[Collected data]

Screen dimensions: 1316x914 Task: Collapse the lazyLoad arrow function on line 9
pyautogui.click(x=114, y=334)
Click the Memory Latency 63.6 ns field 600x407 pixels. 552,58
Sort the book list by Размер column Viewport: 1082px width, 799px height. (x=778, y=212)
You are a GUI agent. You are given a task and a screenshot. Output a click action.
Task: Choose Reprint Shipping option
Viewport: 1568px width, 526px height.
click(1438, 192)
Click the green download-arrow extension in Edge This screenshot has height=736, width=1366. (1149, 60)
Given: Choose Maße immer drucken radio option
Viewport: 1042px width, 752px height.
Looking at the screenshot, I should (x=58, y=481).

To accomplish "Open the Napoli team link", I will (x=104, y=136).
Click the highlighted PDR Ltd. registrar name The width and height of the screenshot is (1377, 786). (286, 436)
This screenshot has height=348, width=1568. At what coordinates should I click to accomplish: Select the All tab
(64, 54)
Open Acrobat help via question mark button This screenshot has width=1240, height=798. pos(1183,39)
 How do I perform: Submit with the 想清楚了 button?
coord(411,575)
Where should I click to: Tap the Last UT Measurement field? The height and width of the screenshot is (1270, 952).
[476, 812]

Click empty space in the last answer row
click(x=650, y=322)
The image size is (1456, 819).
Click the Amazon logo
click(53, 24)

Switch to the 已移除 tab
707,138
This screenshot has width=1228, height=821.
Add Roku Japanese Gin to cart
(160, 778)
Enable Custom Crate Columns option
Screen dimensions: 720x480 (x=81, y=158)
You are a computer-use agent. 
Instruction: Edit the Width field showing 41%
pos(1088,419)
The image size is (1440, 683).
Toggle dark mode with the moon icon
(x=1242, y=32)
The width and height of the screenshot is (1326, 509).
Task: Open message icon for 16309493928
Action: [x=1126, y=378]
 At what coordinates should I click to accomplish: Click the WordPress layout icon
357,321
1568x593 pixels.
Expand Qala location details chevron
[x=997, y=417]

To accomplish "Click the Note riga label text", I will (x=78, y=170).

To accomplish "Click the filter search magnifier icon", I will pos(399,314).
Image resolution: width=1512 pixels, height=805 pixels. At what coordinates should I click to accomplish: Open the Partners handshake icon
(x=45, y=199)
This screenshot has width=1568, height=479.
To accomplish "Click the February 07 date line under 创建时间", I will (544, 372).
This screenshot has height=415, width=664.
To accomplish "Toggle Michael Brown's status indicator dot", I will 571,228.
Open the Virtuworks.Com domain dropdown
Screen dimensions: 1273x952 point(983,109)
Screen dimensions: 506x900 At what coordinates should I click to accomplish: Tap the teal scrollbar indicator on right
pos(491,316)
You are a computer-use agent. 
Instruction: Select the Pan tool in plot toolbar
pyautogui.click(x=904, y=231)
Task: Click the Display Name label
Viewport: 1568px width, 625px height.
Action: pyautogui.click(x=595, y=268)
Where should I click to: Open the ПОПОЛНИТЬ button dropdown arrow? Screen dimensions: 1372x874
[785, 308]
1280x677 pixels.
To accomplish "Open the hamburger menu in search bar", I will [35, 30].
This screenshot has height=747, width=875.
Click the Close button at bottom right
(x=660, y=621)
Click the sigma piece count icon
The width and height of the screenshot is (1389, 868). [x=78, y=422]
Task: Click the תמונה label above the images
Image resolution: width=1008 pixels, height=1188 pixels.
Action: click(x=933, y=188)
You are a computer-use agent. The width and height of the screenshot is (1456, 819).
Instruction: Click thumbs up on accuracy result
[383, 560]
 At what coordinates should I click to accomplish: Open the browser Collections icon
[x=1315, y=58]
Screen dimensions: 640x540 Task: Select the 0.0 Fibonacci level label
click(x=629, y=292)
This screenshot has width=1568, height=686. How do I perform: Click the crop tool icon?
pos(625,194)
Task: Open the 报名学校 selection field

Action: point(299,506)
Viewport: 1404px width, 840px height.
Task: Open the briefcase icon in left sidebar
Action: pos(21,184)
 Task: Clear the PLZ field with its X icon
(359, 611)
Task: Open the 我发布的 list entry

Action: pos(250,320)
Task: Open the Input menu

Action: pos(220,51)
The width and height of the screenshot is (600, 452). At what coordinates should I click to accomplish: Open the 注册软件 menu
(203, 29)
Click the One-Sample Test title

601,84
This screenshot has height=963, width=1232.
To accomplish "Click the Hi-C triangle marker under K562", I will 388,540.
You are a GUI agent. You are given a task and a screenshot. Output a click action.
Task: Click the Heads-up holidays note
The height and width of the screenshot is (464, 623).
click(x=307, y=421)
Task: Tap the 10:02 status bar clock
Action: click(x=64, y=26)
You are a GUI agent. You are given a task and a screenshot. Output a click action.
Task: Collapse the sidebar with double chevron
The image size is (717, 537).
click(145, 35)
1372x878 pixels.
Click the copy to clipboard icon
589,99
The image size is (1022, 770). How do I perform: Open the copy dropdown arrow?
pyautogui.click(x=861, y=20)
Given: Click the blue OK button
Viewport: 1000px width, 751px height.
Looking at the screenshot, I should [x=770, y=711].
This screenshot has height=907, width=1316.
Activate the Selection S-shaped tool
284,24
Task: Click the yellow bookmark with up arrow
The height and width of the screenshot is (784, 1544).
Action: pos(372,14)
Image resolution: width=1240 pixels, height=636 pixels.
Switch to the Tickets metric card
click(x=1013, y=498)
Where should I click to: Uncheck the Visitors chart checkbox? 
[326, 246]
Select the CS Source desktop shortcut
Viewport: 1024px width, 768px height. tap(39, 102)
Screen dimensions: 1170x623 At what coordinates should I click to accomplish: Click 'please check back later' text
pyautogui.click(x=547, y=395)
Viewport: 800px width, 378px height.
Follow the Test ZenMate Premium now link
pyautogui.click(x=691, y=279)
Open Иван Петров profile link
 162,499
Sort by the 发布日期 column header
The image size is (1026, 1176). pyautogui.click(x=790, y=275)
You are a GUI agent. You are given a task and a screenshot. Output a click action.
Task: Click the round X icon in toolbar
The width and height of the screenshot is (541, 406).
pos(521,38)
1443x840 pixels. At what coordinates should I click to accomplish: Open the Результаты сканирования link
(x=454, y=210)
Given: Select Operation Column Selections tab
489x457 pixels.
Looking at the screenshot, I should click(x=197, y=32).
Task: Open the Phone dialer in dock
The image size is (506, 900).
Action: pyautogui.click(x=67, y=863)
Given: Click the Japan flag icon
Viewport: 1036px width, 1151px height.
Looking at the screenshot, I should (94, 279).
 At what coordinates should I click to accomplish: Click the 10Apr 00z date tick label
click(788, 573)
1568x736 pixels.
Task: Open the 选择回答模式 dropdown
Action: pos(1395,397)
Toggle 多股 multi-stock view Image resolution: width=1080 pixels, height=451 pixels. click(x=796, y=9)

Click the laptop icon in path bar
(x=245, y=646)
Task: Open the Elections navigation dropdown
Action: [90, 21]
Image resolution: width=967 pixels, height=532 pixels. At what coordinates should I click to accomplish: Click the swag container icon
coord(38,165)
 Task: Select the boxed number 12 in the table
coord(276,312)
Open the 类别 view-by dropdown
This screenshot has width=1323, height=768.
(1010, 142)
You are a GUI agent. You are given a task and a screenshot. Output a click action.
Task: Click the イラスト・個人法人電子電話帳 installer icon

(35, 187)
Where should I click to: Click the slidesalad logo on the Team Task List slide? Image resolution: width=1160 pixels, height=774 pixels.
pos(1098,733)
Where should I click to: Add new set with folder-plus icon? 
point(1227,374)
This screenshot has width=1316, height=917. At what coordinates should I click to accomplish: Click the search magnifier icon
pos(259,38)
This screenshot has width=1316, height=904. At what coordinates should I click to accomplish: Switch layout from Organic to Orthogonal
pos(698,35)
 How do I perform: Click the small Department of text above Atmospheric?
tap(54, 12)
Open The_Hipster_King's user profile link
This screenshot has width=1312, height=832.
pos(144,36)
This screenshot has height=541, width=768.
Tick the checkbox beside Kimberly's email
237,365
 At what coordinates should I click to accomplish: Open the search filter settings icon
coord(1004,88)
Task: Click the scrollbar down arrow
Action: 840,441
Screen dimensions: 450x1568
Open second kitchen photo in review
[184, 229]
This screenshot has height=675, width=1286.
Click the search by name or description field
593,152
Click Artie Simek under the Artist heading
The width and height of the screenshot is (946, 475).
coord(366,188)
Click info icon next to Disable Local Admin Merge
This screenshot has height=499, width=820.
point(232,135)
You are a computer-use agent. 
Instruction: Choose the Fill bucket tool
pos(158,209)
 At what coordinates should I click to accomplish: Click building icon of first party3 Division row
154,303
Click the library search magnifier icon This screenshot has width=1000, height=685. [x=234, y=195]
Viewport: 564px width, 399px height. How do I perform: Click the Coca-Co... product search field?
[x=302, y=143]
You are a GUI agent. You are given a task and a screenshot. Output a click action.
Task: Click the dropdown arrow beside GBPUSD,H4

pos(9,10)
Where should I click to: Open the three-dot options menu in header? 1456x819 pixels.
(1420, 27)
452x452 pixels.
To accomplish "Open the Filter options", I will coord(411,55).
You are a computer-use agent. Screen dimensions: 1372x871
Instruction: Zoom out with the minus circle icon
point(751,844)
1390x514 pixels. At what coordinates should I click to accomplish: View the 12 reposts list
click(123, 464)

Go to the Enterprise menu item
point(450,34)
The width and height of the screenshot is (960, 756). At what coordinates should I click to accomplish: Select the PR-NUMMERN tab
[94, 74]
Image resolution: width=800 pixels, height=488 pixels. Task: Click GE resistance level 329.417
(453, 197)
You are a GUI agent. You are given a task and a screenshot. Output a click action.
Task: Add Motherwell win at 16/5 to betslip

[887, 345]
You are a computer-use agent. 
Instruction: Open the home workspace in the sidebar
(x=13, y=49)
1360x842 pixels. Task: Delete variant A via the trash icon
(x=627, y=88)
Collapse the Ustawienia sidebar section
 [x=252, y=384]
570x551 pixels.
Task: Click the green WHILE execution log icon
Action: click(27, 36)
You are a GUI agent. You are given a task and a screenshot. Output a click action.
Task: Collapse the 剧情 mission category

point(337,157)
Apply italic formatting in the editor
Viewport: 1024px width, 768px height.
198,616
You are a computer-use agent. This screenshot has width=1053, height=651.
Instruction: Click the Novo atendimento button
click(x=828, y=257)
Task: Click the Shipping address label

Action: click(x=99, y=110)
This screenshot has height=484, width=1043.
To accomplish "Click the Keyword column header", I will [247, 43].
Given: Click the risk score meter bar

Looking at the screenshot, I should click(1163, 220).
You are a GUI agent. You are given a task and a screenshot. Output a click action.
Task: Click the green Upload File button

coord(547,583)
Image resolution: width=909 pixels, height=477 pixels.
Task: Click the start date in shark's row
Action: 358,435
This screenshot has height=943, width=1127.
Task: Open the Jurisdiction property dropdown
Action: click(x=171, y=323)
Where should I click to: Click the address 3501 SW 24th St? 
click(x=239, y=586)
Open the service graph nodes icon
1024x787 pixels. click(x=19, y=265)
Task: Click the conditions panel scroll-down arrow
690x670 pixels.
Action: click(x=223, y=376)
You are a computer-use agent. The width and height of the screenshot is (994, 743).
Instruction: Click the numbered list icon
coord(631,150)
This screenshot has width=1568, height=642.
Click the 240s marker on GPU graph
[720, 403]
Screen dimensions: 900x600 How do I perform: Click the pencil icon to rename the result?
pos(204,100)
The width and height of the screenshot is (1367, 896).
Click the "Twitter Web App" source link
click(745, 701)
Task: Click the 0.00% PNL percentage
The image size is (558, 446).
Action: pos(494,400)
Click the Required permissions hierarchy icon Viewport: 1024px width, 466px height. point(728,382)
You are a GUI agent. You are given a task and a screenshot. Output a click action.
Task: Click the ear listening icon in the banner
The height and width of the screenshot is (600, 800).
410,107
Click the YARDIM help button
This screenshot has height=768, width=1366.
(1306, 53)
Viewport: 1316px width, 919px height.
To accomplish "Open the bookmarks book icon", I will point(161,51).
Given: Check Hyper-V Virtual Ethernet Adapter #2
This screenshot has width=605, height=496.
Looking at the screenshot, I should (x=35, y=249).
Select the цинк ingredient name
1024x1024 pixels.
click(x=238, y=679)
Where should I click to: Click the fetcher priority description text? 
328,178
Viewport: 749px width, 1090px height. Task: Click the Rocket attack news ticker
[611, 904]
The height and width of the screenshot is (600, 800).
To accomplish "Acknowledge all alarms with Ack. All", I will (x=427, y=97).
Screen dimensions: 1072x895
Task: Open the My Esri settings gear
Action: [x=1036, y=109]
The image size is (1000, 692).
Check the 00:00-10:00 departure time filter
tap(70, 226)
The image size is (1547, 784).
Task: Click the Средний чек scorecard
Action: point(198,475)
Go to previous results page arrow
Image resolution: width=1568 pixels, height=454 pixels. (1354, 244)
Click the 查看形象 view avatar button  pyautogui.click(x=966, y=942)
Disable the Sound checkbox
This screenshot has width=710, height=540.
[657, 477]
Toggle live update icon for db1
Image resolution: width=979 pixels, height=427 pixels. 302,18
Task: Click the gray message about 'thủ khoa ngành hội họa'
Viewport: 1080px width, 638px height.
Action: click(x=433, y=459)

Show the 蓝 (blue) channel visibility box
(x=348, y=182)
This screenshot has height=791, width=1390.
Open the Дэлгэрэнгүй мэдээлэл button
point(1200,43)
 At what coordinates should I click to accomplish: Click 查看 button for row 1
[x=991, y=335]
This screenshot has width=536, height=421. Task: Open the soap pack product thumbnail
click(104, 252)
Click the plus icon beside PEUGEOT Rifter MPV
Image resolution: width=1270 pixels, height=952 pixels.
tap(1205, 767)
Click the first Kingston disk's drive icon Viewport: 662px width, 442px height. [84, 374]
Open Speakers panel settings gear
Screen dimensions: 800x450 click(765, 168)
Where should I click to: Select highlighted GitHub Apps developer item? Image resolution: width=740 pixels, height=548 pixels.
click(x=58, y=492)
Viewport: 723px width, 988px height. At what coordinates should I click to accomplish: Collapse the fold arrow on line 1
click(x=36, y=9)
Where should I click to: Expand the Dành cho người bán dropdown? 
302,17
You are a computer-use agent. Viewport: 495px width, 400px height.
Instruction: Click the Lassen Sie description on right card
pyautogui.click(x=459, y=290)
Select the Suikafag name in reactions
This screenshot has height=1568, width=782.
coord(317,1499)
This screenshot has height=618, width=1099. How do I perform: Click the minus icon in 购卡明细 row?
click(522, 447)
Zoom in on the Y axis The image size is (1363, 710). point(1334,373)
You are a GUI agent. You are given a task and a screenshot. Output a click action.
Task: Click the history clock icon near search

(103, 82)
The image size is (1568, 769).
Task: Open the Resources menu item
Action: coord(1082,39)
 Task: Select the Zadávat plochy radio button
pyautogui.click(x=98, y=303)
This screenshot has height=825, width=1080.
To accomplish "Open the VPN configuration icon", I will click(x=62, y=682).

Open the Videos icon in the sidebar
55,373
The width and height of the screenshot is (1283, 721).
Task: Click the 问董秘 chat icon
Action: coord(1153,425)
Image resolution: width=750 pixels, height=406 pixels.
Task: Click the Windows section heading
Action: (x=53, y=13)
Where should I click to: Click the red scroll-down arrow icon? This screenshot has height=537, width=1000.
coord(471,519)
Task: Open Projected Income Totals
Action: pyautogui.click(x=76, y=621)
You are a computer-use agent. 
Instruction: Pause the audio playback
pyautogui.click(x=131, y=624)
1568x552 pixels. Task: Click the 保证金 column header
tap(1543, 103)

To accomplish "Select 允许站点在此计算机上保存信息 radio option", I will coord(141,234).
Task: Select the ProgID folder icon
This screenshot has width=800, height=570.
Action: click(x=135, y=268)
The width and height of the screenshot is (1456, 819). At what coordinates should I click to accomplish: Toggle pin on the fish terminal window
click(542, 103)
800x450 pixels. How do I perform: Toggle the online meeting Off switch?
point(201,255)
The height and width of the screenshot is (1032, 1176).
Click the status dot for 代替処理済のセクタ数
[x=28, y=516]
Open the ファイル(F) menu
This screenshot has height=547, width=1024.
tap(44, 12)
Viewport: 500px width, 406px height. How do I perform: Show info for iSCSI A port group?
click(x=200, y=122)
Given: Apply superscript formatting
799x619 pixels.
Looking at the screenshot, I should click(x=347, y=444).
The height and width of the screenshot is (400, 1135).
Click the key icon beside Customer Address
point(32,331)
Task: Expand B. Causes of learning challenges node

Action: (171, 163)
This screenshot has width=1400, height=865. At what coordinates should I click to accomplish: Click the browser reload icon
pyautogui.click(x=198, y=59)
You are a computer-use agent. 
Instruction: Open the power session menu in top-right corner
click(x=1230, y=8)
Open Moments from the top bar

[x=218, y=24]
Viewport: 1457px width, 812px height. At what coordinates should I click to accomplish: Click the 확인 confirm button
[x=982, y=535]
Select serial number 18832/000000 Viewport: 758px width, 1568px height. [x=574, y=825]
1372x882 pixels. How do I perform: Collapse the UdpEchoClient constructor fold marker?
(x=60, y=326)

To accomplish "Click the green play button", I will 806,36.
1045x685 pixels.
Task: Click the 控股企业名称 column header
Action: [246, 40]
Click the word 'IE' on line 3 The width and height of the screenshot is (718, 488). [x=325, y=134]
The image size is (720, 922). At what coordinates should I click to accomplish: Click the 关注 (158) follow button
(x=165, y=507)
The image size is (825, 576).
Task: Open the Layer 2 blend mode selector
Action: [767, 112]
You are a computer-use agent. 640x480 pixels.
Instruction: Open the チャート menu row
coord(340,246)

Exercise details: Put the rows from the line with "Disable the Sound checkbox" up to and including the line with "(x=348, y=182)" into a JSON list of strings, one string per line, leaving out blank lines.

Solution to this exercise:
[
  "Disable the Sound checkbox",
  "This screenshot has width=710, height=540.",
  "[657, 477]",
  "Toggle live update icon for db1",
  "Image resolution: width=979 pixels, height=427 pixels. 302,18",
  "Task: Click the gray message about 'thủ khoa ngành hội họa'",
  "Viewport: 1080px width, 638px height.",
  "Action: click(x=433, y=459)",
  "Show the 蓝 (blue) channel visibility box",
  "(x=348, y=182)"
]